Phone call costs were estimated as a percentage of airtime assigned to the facility per year used to call MSPs elicited through aPS. Transport costs were estimated by multiplying the number of expected commutes per year, mainly through public transport, by the average cost of each commute. For supplies and commodity costs, we observed resource use during HIV testing and multiplied the relevant quantities by input costs obtained from program budgets or centralized price lists.

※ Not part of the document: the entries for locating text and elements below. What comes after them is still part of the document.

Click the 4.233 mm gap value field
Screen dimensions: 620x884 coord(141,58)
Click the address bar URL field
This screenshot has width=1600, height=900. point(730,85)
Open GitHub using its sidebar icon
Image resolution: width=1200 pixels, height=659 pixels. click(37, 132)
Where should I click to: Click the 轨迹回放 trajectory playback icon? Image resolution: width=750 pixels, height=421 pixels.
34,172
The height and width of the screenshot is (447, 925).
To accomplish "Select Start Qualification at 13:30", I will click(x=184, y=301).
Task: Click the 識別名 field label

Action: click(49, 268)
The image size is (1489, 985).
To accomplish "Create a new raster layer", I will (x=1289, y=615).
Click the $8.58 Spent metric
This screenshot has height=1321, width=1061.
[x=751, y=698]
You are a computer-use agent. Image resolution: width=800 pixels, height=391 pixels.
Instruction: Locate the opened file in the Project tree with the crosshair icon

Cost data were collected and analyzed in templates designed in Microsoft Excel (Microsoft, Redmond, USA). We adjusted costs to 2019 currency and converted to US dollars (USD) using the 2019 average exchange rate (1 USD = KSh 101) [19]. Additional details about the costing methodology, including the Excel file used for the analysis, are available in the Supporting Information.
Program volume
We used data collected by the implementation project staff to obtain the number of MSPs traced, tested, tested HIV-positive, and on ART over a one-year period as recorded in the MOH HTS facility registers. These data were compiled from April 1, 2019 to March 31, 2020 to capture costs at least one year prior to the COVID-19 pandemic.
Cost metrics
For each facility, we first estimated incremental costs by summing the start-up and recurrent costs. We then calculated the average unit cost per MSP traced, tested, testing HIV-positive, and on ART by dividing the incremental costs by the number of MSPs traced, tested, testing HIV-positive, and on ART, respectively. Lastly, we estimated the weighted average incremental facility cost per year by weighting the annual incremental costs in our sample of 14 facilities by the number of MSPs in each facility. We also explored all cost metrics by facility to assess how client volume and location affect total incremental and average unit costs per MSP. We estimated cost shares by activity and input to explore how resources and activities were utilized within aPS.
Scenario analysis
We estimated the costs of integrating aPS under two scenarios: 1) as-implemented, which replicates the current national HTS program where financial support is received from both government and external funding sources, and 2) MOH-only, in which, based on expert opinion from MOH and site staff, we excluded costs associated with international non-governmental organizations (NGO) i.e., we assumed that all HTS providers transitioned into the MOH human resource system, that only MOH staff would supervise aPS delivery, and that no international NGO overhead costs were incurred.
Ethical approval
This study received ethical approval from the Kenyatta National Hospital Ethical and Scientific Review Committee (P465/052017) and the University of Washington Institutional Review Board (STUDY00002420). This study was conducted in accordance with the Declaration of Helsinki, and all study participants gave informed consent for enrolment and follow-up prior to study participation.